I do see improved results in MSN Search lately when it comes to redirects. I agree that people do not praise MSN Search enough for accomplishes they have made. However, I do still see a lot of sub domain sites in the serps (blogspot.com). I am glad that the Strider Search Defender Team is focused on improving these. We could end up with far better results in MSN than we see with Google and Yahoo.

I agree that MSNDude has been very humble and helpful to all of us here in the Webmaster World forums and we are very glad you are here. MSNDude has been here to get feedback like I have never seen before. Maybe this feedback will help MSN become the #1 search engine based on quality.

Yahoo is also having a difficulty with these blogsite -> redirect problems. I guess we could open up a whole new forum just on these splog sites alone.
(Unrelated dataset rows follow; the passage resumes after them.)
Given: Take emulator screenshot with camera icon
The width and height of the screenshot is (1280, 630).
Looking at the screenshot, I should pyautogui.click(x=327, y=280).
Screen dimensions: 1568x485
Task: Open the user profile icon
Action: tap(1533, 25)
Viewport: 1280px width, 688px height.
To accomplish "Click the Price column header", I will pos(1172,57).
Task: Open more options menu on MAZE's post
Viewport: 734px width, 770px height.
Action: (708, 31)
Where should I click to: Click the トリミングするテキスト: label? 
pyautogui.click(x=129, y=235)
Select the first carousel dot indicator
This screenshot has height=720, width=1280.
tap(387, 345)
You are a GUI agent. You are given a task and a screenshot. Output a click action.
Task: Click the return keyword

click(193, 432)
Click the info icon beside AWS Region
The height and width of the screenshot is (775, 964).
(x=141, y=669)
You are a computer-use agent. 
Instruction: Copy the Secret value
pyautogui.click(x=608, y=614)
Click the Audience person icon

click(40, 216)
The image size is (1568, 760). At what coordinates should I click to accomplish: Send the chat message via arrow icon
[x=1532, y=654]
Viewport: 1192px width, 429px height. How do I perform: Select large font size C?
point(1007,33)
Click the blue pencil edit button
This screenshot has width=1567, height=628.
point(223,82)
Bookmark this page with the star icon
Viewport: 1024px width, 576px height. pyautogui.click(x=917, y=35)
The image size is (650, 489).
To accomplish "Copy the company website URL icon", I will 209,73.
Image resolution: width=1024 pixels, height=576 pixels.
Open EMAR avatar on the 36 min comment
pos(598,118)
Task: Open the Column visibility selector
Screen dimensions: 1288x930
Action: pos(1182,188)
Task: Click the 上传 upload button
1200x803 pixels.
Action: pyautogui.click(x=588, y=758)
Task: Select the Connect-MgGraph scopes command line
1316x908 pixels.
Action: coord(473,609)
Similarly, advertisement syndicators can detect potential spammers by monitoring those customers who serve ads on a huge number of different URLs

I am not understanding what they are saying here. I doubt it has anything to do with AdSense.

whoisgregg




msg:3007788
 4:35 pm on Jul 14, 2006 (gmt 0)

It's interesting that the Microsoft paper uses examples of how Google's results are spammed.
[research.microsoft.com...]

I thought that "side-by-side" that Microsoft pulled at the Vegas Pubcon last year didn't go over so well with this crowd... I guess it was considered a success by the Microsoft team.

Added: Ahh, I see now that MSN is also referenced in the paper as having the same issue. Good on ya.

msndude




msg:3008072
 7:57 pm on Jul 14, 2006 (gmt 0)

Gregg: Thank you for noticing that.

Marcia




msg:3009029
 7:50 am on Jul 15, 2006 (gmt 0)

>>Similarly, advertisement syndicators can detect potential spammers by monitoring those customers who serve ads on a huge number of different URLs

>>I am not understanding what they are saying here. I doubt it has anything to do with AdSense.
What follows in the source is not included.